Now that I am an adult and have 'settled down', I'm learning how to make those connections. Regularly, I realize that I have missed being taught things in life because we weren't stable. One of our friends recently was in the hospital and having surgery. I knew that I needed to stay away because I was sick. Other than that, our family offered support. "Let us know if we can do something to help." It did not occur to me that I should offer specifics -- like going over to clean the house, send over hot dish (casserole for those of you not in MN), etc. Other people knew that. I did not know that. There were other basic support things too that did not occur to me but others had learned through basic socialization. Sometimes, just being in the same room with a person and holding their hand is all that they need. News to me. I know, crazy isn't it?

I've been working on taking those walls down, even in basic ways like letting people hug me and sometimes I even hug back. I attempt to get in touch with my feelings. Yes... my feelings. The thing that I think I need the most work on is learning to be open to others being open. I think that when others start really opening up to me, I kind of put on this therapist mask. I try to listen intently, help them come to important realizations or conclusions, and solve the problem for them or with them. I think it is a clinical sort of distance that I create there.

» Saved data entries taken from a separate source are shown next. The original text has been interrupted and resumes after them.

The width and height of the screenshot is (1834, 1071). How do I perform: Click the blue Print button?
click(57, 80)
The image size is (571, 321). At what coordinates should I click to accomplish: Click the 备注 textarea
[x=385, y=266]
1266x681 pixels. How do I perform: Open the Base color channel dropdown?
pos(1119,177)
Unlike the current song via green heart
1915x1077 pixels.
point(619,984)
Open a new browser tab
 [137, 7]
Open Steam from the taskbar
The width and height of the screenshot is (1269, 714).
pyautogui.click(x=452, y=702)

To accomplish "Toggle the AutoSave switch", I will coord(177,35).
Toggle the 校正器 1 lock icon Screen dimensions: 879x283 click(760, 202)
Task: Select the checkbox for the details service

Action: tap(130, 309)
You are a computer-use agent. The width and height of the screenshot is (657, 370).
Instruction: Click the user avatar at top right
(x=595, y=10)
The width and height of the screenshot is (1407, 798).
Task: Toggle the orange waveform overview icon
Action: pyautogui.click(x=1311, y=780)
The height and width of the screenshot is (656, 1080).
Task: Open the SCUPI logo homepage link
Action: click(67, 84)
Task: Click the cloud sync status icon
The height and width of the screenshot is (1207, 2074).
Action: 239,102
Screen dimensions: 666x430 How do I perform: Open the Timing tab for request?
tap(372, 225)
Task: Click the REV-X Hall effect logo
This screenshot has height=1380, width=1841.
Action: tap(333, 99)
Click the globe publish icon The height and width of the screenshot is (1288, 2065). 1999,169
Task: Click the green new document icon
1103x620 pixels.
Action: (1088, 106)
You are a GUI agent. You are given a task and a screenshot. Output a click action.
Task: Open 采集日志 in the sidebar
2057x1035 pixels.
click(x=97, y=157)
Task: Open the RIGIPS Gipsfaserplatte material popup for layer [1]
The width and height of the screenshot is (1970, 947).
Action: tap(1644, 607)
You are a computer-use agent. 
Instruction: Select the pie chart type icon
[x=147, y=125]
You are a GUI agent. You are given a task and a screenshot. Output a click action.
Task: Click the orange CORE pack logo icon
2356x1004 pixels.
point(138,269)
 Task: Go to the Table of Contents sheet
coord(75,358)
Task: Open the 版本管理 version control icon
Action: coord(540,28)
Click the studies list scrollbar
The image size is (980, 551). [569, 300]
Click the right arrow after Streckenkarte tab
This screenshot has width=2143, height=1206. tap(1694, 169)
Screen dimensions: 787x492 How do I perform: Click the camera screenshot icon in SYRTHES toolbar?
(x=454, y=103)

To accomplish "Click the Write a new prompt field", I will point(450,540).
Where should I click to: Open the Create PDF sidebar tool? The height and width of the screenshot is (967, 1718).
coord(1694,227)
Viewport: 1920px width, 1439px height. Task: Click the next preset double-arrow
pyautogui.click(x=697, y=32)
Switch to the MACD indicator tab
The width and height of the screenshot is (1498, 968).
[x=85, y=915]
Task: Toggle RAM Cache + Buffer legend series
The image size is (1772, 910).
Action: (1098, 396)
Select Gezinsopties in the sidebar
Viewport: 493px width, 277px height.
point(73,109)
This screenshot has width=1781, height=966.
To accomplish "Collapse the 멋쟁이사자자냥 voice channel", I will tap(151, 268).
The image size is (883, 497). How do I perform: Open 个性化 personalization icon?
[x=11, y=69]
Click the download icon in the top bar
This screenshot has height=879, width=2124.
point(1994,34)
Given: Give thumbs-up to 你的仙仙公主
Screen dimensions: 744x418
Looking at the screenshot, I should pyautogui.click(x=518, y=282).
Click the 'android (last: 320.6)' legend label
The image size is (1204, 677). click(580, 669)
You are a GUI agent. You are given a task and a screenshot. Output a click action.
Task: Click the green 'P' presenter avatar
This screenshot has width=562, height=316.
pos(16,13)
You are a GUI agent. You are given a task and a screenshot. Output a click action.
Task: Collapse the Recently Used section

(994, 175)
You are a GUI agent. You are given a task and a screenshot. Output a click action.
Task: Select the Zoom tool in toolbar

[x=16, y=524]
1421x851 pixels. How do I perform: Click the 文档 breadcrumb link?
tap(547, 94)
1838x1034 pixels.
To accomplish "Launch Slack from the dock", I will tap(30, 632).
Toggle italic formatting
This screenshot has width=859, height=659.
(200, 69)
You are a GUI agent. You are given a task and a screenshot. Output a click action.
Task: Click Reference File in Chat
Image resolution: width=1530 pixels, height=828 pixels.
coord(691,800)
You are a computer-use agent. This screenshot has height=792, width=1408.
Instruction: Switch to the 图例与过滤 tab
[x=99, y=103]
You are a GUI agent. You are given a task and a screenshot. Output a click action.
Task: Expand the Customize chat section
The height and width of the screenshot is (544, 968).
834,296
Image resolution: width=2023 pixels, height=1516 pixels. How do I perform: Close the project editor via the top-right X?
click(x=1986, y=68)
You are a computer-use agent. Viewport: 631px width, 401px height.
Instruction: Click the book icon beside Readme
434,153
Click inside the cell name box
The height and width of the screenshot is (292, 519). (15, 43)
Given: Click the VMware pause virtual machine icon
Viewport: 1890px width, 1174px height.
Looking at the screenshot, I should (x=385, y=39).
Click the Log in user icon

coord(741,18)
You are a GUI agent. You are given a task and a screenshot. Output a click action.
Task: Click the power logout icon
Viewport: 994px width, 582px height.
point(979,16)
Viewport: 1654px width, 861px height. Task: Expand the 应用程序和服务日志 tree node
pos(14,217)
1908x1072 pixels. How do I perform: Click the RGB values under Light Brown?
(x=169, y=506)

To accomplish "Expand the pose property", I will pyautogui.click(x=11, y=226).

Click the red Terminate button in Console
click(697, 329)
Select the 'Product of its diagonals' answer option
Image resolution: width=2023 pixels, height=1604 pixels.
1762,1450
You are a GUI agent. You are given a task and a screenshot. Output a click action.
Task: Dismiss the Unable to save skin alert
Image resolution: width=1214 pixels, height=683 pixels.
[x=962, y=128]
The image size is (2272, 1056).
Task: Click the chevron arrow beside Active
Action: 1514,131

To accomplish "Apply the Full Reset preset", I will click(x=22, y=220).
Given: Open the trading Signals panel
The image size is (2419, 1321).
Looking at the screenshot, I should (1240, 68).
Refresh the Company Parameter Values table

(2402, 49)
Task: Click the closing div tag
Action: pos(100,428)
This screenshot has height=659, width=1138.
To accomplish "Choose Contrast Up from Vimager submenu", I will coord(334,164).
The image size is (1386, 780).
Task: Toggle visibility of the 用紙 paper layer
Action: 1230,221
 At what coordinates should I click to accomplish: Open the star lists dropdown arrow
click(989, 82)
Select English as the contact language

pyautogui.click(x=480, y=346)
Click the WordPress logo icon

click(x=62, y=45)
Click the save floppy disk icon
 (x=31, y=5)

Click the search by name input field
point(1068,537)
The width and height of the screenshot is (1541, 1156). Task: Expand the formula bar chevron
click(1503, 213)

I think that I make it a safe place to open up and discuss things without harsh judgement or criticism, but I don't make that heart to heart connection. I want to make that connection. I purposefully work to be open and supportive. I think that I avoid that last step. It's a defense mechanism.

Hmm... Not sure how to fix that. It might be more and more practice. Food for thought.

1 comment:

  1. Very insightful.

    I think you're better than you probably think about letting people in.

    The point about the specific thing to do-"Can I bring you dinner? Can I take the kids to McDonalds for you? Can I do your wash?"-is a good one. I think people would have a much easier time saying yes if you think of something you can do.